- _WHAT THIS EXERCISE ASKS_:
1. Reproduce the stretch of the lung cancer study abstract from "To characterize the" through "voxel after radiotherapy.".
2. According to the lung cancer study abstract, how many of the thirty-nine patients showed metabolic active areas in the tumour 3 months after radiotherapy?
3. Pick up the lung cancer study abstract after its last sentence and continue writing it.

- _TEXT PASSAGE_:
Metabolic control probability in tumour subvolumes or how to guide tumour dose redistribution in non-small cell lung cancer (NSCLC): an exploratory clinical study.

PURPOSE

To characterize the relationship between pre-radiotherapy (18)Fluorodeoxyglucose (FDG) uptake in a tumour voxel, radiation dose and the probability to achieve metabolic control in the tumour voxel after radiotherapy.

MATERIALS AND METHODS

Thirty-nine patients with inoperable stage I-III non-small cell lung cancer, treated with radiotherapy (RT) alone or sequential chemo radiation were analysed retrospectively. Twenty-two showed metabolic active areas in the tumour 3 months post-radiotherapy, which is known to be a surrogate for persistent local tumour failure and worse survival. Pre- and post-RT FDG-PET-CT scans were registered and the metabolic active zones within the tumour after RT were projected on the pre-RT scan. Multi-level logistic regression was performed to determine the relation between the FDG uptake if a voxel pre-RT and its metabolic state after RT.

- _THE DATA_:
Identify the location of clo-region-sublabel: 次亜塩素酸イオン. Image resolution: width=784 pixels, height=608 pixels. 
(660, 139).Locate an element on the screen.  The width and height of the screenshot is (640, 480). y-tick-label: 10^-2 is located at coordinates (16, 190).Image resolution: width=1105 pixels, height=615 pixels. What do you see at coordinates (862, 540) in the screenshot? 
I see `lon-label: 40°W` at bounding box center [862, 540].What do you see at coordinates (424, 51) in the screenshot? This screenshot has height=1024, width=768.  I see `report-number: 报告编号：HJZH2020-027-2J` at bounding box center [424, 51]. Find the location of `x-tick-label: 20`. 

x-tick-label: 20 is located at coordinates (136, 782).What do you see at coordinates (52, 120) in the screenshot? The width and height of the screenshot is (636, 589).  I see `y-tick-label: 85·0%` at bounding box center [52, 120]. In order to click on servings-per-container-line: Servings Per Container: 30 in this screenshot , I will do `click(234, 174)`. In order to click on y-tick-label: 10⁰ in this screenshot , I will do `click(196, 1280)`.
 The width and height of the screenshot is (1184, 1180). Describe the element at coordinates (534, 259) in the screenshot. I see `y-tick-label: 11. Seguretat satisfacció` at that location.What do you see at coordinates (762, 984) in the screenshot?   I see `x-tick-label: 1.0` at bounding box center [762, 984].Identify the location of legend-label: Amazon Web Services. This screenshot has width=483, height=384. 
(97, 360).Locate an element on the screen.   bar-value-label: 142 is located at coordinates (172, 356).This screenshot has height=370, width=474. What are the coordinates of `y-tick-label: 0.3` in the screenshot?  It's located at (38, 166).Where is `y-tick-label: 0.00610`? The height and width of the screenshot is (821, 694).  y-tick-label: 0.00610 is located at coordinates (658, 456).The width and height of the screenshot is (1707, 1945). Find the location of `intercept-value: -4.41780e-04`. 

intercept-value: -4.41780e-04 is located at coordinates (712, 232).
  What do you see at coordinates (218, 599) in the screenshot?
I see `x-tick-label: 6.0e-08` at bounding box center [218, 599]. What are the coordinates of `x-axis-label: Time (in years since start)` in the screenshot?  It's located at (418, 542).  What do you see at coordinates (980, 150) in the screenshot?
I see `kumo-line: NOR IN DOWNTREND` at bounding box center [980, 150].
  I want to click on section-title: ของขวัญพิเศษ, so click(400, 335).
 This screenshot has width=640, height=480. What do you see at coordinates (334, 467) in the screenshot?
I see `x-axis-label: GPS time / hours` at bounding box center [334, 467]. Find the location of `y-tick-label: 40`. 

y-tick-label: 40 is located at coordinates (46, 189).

- _ACTIVITY ANSWERS_:
1.
To characterize the relationship between pre-radiotherapy (18)Fluorodeoxyglucose (FDG) uptake in a tumour voxel, radiation dose and the probability to achieve metabolic control in the tumour voxel after radiotherapy.

2. Twenty-two

3.
RESULTS

The probability that a voxel is metabolically controlled (mVCP), decreased significantly with increasing FDG uptake in a voxel (SUV) (OR=0.72), increasing tumour volume (20 cm(3)) (OR=0.89) and increasing dose (Gy) (OR=0.99). Inter-patient differences in mVCP were substantial.

CONCLUSION

A methodology was presented to derive relationships between FDG uptake, dose and metabolic control. Although no strong dose effect relation was demonstrated, mVCP decreased with increasing FDG uptake and tumour volume.